I don’t think you’ll get much argument that eggs from well-treated hens (diet, lifestyle, etc) are much better than factory-farmed supermarket eggs. It’s just that that has no relation to color.
I buy free-range organic blue eggs from roadside stands when I’m in Maine. I’m not sure what the breed is; maybe they’re just extremely large robins.
Had eggs that were swiped out from under a chicken just before breakfast. They were great, I never saw the shells. Turns out my friend felt that she needed to let the eggs “rest” a few days before using them for baking. She said they took forever to set up, and stuff would fall flat. Eggs from egg factories are sometime four or five months old when they get to the store. That seems to be changing, except in the summer, when chickens lay less.
Pola…I mean, person with ancestry from Central Europe!
Did you draw patterns with wax that wouldn’t take the dye? I remember that in Scholastic magazine, or whatever the Catholic version was. There was a recipe for a beautiful maroon dye made from beets, but I didn’t mention it lest dropmom (German/Bohemian) thought I wanted to eat beets.

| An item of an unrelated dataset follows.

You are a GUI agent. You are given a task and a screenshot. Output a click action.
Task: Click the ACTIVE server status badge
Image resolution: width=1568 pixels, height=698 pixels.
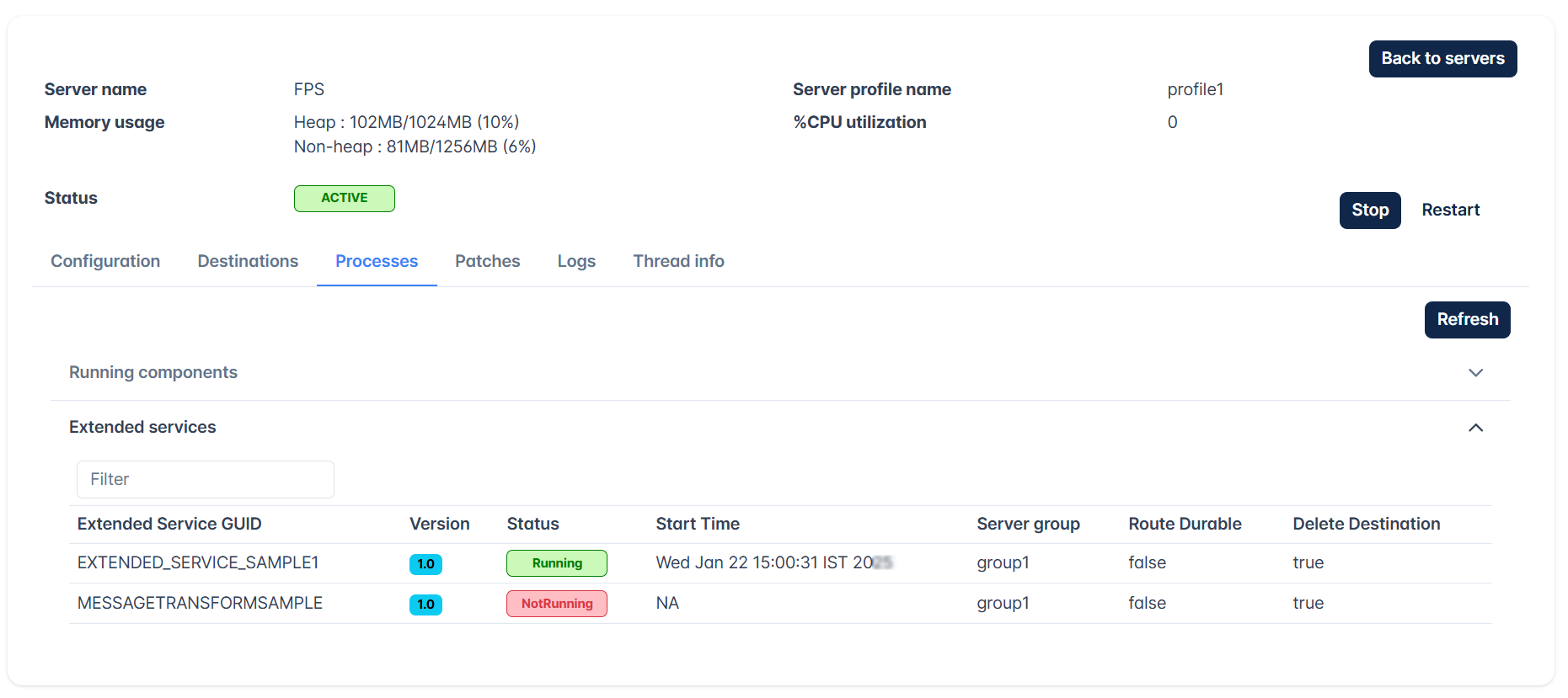point(345,199)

Yep, you got it. Didn’t quite come out as nicely as real pisanki made with beeswax as the dye resist and a pin head or similar application tool, but, hey, for a little kid it was good enough.
Eggs are routinely brown in the UK. White’s not unheard of, but it’s not at all common. Basically, an egg is a brown thing to me. I know white used to be marginally more available than that here, but not for decades. I think of white eggs as being a pretty exclusively North American thing…but last week I picked up a box of white eggs from a supermarket. They look so weird! Like…i don’t know, like you met someone whose skin was coloured like the Simpsons’. Something you’ve seen thousands of times on TV, but freakish in real life.
They taste pretty unremarkable though. Just eggs.
Since Science has spoken already, I will just say that my free range (truly free, they’d come into the kitchen if I didn’t have a screen door) hens, always lay eggs with much harder thicker shells than market eggs, even organic “free range” omega-3-infused brown market eggs. This is because they eat a lot of small creeping things which add calcium to their diets. Even supplementing with oyster shell like most home flock-keepers doesn’t have the same effect. Brown or white they make the best psyanky bases because they are so sturdy.
We made psyanky eggs during Lent for years, gave them away at the Easter Vigil Mass. It was fun.
When I was a kid in Maine in the 50s, eggs were brown, period. White eggs were to be found only in strange, far-off lands like Brooklyn.
I have heard brown shelled eggs are more nutritious than white-shelled eggs. Has anyone heard it before? However, I’ve never felt any difference between the taste between them.
Some of the posts mention greater prevalence of brown eggs, which is in line with my experience. According to Cecil’s column, brown-egg-laying hens are costlier to maintain because they eat more. Seems contradictory.
Y’all were just going to let this bit slide? Where, outside a Dr. Suess book or Easter egg hunt, are you getting green eggs?